• [What is expected]: Your answer must be the line holding "Task: Click the blue filter icon in header" followed by every later line through the end of the entries, exactly as written.

• [Available data]:
=== Section Start ===

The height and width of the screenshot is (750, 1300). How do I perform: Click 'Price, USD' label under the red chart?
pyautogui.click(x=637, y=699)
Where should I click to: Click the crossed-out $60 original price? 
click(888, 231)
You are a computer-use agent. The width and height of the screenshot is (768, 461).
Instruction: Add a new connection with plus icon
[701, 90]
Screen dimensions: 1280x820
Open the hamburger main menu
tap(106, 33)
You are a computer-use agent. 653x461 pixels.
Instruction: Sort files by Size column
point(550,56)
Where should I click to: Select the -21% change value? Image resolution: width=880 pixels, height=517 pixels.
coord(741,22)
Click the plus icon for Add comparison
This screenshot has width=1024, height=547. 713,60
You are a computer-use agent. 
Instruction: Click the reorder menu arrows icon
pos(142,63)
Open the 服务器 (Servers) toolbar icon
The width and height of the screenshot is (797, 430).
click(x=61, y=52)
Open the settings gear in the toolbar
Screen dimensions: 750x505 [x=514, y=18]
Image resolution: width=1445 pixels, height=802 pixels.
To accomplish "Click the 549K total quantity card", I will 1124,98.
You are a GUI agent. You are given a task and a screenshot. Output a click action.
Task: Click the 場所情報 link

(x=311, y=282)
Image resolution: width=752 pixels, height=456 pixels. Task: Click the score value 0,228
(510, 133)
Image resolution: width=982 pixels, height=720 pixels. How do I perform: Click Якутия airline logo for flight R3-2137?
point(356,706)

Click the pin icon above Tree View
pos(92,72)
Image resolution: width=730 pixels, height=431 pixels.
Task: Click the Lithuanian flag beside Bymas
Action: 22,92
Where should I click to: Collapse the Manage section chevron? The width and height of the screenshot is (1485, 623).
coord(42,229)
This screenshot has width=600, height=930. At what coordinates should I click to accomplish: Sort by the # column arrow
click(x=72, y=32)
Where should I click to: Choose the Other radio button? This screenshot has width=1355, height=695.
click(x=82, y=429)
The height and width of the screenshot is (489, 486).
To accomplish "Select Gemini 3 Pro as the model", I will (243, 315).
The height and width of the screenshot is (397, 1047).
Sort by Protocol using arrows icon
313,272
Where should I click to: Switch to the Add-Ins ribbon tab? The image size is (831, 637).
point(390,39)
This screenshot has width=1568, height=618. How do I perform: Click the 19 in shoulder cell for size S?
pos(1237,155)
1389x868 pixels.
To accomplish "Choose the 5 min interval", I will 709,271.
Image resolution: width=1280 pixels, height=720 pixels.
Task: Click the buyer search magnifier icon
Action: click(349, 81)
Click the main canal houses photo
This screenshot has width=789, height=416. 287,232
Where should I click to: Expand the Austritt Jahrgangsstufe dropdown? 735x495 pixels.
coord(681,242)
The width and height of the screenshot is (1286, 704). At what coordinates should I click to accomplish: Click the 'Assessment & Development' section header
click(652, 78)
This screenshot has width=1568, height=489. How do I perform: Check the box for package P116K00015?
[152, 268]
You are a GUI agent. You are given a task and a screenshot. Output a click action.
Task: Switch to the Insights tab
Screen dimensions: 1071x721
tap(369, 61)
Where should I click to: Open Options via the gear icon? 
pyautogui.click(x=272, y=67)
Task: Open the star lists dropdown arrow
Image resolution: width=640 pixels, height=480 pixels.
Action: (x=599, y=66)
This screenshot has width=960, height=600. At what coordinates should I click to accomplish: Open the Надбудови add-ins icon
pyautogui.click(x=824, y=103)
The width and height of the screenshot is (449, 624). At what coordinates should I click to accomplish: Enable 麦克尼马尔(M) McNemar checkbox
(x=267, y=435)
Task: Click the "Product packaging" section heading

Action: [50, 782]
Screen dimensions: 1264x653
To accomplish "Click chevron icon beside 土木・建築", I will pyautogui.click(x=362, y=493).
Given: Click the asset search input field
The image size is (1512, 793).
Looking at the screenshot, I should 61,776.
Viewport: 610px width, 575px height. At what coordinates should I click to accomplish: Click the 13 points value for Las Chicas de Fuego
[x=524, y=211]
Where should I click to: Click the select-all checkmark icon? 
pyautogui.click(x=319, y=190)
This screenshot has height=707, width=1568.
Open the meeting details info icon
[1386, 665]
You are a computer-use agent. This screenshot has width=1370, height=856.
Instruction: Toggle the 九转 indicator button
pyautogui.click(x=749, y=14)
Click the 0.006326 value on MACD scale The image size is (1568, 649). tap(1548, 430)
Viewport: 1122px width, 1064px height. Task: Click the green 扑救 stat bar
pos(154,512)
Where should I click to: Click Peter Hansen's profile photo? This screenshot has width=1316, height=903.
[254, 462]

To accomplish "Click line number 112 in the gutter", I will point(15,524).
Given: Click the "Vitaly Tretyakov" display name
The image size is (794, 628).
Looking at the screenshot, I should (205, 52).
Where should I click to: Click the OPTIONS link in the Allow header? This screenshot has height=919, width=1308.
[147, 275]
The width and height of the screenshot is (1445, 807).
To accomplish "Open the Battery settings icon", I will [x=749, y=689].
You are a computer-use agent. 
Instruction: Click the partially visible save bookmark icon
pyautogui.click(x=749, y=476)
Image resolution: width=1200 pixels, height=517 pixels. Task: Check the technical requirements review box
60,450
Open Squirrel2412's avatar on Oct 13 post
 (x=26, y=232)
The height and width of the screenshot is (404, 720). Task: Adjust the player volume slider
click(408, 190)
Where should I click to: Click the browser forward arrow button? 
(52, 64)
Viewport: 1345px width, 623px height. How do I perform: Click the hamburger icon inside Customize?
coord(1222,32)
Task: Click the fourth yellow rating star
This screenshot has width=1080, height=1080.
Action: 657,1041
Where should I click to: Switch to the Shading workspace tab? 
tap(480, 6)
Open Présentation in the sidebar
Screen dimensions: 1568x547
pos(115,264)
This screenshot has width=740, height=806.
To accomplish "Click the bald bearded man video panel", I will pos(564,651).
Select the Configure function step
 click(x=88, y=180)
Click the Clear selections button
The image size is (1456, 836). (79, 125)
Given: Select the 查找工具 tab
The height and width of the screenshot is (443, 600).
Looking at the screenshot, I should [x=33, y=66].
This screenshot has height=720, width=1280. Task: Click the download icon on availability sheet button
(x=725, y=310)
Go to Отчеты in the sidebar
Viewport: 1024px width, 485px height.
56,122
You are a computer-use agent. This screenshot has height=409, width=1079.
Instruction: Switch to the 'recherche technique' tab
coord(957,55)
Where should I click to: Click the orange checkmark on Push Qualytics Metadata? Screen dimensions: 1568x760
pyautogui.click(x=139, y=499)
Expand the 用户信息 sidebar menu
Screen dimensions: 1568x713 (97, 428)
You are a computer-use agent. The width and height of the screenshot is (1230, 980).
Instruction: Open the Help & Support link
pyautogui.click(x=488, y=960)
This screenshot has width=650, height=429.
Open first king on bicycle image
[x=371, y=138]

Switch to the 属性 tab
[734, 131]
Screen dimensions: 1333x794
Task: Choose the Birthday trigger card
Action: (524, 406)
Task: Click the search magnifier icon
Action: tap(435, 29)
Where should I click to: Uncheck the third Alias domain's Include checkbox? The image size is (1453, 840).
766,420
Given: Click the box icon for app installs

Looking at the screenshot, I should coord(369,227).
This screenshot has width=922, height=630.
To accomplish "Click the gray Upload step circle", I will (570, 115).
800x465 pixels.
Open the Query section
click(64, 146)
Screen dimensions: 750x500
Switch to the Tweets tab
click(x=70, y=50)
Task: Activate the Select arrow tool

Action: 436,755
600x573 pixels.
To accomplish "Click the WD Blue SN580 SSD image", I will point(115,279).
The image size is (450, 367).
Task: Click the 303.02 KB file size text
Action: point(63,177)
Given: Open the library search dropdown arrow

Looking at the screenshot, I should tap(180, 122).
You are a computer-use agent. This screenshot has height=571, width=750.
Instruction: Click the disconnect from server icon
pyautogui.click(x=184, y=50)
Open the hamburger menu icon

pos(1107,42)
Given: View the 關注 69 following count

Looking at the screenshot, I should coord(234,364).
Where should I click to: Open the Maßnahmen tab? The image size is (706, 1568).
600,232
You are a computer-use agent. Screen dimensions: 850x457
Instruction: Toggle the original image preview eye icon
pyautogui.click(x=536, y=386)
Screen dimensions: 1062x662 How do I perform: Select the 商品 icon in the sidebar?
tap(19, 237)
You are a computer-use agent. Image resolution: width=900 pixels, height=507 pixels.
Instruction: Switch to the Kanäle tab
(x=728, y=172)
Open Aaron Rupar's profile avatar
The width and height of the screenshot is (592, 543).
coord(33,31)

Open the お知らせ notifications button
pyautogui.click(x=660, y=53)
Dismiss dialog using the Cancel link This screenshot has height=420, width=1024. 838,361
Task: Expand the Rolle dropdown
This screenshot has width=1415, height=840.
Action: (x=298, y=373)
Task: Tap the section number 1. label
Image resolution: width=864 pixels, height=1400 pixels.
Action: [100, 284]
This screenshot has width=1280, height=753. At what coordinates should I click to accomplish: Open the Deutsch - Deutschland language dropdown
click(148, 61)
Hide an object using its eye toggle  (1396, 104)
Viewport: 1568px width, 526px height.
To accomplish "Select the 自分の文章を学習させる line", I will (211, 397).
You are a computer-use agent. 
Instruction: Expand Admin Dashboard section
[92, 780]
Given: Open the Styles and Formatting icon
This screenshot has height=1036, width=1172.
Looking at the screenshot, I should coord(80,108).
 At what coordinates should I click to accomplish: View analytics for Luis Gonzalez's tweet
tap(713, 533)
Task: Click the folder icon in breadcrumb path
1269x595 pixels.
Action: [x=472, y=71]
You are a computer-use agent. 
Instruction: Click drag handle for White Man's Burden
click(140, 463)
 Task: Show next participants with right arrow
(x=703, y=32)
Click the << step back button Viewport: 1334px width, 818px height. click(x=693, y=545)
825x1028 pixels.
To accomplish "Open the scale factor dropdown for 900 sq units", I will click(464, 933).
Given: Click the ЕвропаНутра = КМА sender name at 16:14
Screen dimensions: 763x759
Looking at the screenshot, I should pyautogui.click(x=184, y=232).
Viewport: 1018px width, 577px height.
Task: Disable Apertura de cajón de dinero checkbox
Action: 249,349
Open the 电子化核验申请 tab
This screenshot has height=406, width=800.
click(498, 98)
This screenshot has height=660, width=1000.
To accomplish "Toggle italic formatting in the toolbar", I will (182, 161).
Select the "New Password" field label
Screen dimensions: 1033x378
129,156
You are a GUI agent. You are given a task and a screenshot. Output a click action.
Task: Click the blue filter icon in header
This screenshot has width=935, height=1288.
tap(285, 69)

=== Section End ===

• [Solved problem]:
Task: Click the blue filter icon in header
This screenshot has width=935, height=1288.
tap(285, 69)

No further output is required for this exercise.